Le ver était dans le fruit, mais personne n’avait voulu le voir. Réalisé quatre mois avant la chute d’Ibrahim Boubacar Keïta, en août 2020, un sondage Afrobarometer passé à l’époque presque inaperçu révélait à quel point les Maliens avaient pris leurs distances vis-à-vis du pouvoir en place, mais aussi perdu foi dans les vertus de la démocratie représentative.
Les seules institutions à trouver grâce à leurs yeux étaient les chefs traditionnels, les leaders religieux et par-dessus tout l’armée, alors que la présidence de la République, l’Assemblée nationale, la justice, les partis politiques et la Commission électorale indépendante se voyaient sanctionnés par un taux de confiance faible, si ce n’est dérisoire. Nul doute que ce sondage, s’il avait été réalisé en Guinée à la veille du renversement d’Alpha Condé ou au Burkina Faso quelques semaines avant celui de Roch Marc Christian Kaboré, aurait produit des résultats similaires. En 2014, dernière année au pouvoir de Blaise Compaoré, les trois-quarts des Burkinabè, selon Afrobarometer, se déclaraient hostiles à un régime militaire. Quatre ans et une élection libre plus tard, ils n’étaient plus que la moitié. Depuis le coup d’État du 23 janvier, ceux pour qui le retour des Prétoriens au pouvoir est une catastrophe démocratique sont assurément minoritaires à Ouagadougou – ainsi qu’à Bamako et à Conakry.

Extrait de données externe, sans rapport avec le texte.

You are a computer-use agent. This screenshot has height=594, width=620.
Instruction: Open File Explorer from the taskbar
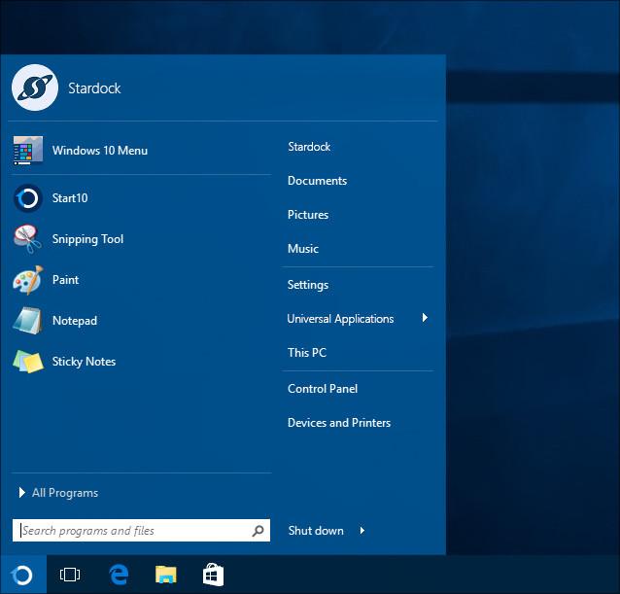(166, 576)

Le double jeu des « bons élèves »
Comment en est-on arrivé là ? Pourquoi des militaires aux compétences gestionnaires forcément limitées apparaissent-ils comme les seuls vecteurs d’alternance au détriment des partis politiques et des élus ? Pourquoi cette fascination pour des pouvoirs autoritaires et souverainistes incarnés par des hommes forts en Ray-Ban et battle dress, habiles à jouer de leur image et des frustrations populaires ? Pourquoi ce rejet des élections et cette défiance à l’encontre de la classe politique ? Ce que beaucoup de commentateurs analysent comme une régression est en réalité le reflet de l’incapacité de nombre de pays africains à construire un modèle politique et de développement adapté aux spécificités de leurs sociétés et de leurs cultures.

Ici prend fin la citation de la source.